• Items listed in a dataset:
━━━━━━━━━━━━━━━━━━━━━━━━━━━━━━
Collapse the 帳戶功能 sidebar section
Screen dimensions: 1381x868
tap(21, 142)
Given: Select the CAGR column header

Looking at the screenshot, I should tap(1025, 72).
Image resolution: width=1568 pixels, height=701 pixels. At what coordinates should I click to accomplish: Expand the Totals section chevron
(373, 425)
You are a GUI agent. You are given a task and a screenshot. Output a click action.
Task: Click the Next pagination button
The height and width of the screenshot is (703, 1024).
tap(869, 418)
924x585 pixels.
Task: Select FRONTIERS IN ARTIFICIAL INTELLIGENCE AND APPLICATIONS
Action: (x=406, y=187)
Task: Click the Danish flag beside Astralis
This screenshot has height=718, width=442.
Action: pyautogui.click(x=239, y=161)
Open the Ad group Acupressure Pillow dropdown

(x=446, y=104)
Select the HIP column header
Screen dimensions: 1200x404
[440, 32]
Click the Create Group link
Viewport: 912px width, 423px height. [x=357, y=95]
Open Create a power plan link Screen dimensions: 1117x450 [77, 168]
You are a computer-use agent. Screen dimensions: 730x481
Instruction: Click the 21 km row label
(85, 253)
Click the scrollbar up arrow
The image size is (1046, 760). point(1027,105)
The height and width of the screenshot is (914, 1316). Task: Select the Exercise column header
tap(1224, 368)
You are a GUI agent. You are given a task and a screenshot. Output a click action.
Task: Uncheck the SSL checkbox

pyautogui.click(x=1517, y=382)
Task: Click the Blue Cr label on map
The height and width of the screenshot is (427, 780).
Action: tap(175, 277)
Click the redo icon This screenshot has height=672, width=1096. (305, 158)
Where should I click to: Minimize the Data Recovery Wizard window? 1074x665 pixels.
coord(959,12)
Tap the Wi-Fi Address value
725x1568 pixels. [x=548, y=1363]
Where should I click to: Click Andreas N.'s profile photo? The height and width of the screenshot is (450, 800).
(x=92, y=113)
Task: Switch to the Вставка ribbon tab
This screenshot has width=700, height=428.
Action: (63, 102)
━━━━━━━━━━━━━━━━━━━━━━━━━━━━━━
• Your task:
Your answer should be the lines from the one containing "Where should I click to: Click" through the end of the records, both included, output exactly and with nothing added.

• Answer space:
Where should I click to: Click Andreas N.'s profile photo? The height and width of the screenshot is (450, 800).
(x=92, y=113)
Task: Switch to the Вставка ribbon tab
This screenshot has width=700, height=428.
Action: (63, 102)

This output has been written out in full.